_Your instructions:_ Print the line containing "Instruction: Select last" and every later line of the records. Keep each one exactly as given, ending with the last.

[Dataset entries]
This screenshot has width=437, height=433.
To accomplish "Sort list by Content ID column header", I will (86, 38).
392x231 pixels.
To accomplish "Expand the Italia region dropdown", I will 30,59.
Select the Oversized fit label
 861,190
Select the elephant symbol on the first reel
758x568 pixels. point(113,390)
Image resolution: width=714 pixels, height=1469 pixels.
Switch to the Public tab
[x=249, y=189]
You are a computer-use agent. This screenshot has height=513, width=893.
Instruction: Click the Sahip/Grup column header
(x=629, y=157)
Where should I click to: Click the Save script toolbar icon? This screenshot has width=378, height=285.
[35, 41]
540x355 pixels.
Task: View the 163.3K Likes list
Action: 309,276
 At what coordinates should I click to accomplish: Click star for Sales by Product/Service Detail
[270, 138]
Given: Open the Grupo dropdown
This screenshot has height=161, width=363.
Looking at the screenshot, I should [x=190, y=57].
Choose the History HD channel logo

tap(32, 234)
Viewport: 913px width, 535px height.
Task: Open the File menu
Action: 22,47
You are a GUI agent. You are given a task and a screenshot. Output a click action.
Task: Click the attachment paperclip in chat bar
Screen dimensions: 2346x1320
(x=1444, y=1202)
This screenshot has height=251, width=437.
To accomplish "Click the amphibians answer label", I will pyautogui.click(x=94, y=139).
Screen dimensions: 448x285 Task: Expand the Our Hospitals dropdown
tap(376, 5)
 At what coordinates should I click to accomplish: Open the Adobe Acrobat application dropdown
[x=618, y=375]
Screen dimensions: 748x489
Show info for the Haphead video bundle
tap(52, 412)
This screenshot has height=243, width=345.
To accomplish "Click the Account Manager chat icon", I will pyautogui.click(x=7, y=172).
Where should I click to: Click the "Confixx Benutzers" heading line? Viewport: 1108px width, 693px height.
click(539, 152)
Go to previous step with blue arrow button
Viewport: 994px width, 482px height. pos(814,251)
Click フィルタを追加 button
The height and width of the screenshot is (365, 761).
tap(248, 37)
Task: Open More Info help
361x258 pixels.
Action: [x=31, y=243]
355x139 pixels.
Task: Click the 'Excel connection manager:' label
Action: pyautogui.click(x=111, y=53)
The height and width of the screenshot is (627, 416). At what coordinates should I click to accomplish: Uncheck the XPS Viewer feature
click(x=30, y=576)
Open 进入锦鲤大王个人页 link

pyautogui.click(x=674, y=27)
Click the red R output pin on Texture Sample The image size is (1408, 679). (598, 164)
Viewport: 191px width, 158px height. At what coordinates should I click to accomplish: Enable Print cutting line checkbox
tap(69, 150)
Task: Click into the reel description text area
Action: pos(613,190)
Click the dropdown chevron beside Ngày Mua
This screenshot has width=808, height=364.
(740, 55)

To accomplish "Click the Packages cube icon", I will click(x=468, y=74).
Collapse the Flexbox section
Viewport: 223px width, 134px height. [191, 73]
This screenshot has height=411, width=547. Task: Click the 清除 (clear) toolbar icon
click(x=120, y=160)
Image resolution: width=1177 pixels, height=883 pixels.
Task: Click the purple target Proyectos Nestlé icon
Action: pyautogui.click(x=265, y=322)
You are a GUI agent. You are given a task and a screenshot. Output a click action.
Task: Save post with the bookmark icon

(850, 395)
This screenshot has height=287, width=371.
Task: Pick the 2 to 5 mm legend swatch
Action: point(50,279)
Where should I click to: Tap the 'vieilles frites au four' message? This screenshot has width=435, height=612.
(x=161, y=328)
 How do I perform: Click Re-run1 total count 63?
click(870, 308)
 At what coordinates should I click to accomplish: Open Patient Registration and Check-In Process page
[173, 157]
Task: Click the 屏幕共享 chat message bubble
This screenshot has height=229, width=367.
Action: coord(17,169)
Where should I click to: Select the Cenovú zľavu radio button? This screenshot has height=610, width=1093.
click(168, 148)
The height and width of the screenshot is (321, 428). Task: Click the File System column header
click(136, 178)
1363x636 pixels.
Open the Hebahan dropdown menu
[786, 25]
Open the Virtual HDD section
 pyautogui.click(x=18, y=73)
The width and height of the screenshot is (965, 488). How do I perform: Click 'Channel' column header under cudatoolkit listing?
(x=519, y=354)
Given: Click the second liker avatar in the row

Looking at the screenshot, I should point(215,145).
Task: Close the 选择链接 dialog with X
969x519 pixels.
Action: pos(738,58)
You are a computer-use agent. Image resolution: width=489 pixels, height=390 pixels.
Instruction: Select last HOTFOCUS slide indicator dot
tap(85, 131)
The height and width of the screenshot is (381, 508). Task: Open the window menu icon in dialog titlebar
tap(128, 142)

_Task response:_
Instruction: Select last HOTFOCUS slide indicator dot
tap(85, 131)
The height and width of the screenshot is (381, 508). Task: Open the window menu icon in dialog titlebar
tap(128, 142)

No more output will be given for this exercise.